Hendrick recalled some of the milestone victories along the way. The 1-2-3 finish at Daytona in 1997. Johnson winning his seventh championship to tie Petty and the late Dale Earnhardt in the last race of the season. Elliott winning the title in Phoenix in 2020.

“Man, there’s just so many. All of them are special,” Hendrick said.

The team certainly has a winning formula again. All four Hendrick drivers have won this season, with Elliott finally breaking through Sunday when NASCAR stopped the race because of the rain. It handed Elliott the 12th win of his career and made him the lucky driver to help the boss tie an important NASCAR milestone.

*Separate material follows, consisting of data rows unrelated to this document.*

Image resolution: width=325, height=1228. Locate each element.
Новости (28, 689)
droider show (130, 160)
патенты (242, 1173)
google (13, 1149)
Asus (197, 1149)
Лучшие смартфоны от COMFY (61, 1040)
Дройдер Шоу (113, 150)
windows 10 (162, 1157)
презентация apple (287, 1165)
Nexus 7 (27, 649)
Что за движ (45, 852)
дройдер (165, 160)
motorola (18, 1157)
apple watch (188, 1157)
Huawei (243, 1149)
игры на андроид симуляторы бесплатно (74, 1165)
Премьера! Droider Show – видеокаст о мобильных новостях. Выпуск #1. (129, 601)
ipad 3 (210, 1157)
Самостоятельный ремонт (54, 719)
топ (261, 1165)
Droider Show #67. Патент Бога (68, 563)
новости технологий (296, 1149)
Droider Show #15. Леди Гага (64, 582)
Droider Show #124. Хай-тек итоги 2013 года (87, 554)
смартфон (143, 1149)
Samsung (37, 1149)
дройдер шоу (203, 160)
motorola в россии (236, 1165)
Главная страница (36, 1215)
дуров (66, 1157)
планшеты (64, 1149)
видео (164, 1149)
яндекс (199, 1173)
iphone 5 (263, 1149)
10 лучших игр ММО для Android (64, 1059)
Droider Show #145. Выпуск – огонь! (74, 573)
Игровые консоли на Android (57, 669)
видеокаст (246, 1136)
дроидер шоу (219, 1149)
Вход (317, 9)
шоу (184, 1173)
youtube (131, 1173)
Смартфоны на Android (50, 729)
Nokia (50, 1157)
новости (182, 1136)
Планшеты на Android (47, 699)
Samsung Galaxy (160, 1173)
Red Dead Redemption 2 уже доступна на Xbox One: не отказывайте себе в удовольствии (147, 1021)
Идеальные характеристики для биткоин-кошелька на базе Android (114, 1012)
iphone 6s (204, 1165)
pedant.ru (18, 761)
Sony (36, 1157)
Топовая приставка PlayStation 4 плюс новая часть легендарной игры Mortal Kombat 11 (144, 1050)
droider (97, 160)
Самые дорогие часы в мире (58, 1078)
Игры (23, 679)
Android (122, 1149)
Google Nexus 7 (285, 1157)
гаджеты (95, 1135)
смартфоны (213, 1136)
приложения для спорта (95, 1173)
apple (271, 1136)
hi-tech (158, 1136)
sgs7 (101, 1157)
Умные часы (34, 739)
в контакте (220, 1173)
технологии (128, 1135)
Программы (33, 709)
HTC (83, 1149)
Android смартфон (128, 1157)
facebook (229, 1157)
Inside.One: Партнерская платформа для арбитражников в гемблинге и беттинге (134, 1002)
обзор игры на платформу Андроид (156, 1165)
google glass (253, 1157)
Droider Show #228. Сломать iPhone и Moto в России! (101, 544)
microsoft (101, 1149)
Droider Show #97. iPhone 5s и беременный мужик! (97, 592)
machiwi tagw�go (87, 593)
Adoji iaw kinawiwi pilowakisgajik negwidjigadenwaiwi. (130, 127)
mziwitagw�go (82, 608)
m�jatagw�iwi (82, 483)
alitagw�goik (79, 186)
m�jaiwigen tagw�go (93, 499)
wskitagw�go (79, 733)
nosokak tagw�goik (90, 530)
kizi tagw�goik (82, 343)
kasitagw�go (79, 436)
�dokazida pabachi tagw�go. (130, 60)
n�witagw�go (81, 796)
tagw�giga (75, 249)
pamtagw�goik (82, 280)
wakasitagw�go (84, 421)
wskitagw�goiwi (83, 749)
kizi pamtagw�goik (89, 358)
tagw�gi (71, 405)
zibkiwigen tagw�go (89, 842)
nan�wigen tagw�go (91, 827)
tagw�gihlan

“To tie Richard Petty obviously is a big one. The boss has been on us heavy about that record,” Elliott said. “He wants that record.”

It mattered little to driver or team owner that the tying victory came in a race that was twice red-flagged in a downpour before it was finally called with 14 laps to go.

Elliott, a road course master, was favored to win and got himself to the front at the right time. The poor conditions led to almost-blind driving down the long straightaway that unnerved some drivers and led to a couple of crashes that took out several cars.

Kevin Harvick, whose car was knocked out in one of the crashes, called the conditions too dangerous to race.

Scott Miller, NASCAR senior vice president of competition, said that in hindsight race officials perhaps should have ended the race earlier.

“We certainly don’t want to put anybody in harm’s way out there,” Miller said. “It’s a a tough job for us to balance a competitive event, a good show for the fans and with the drivers’ best interests. Maybe we did let it go a little too long out there.”

Hendrick and Elliott offered no opinion on how the race was officiated in the rain. But the timing of when it was called delivered that milestone victory.

“Visibility is one thing, but when you hydroplane going however fast we’re going, that’s probably not good. I think that’s kind of the situation we found ourselves in there at the end,” Elliott said. “Obviously, I was on the good end of the call, so I’m OK with the race ending.”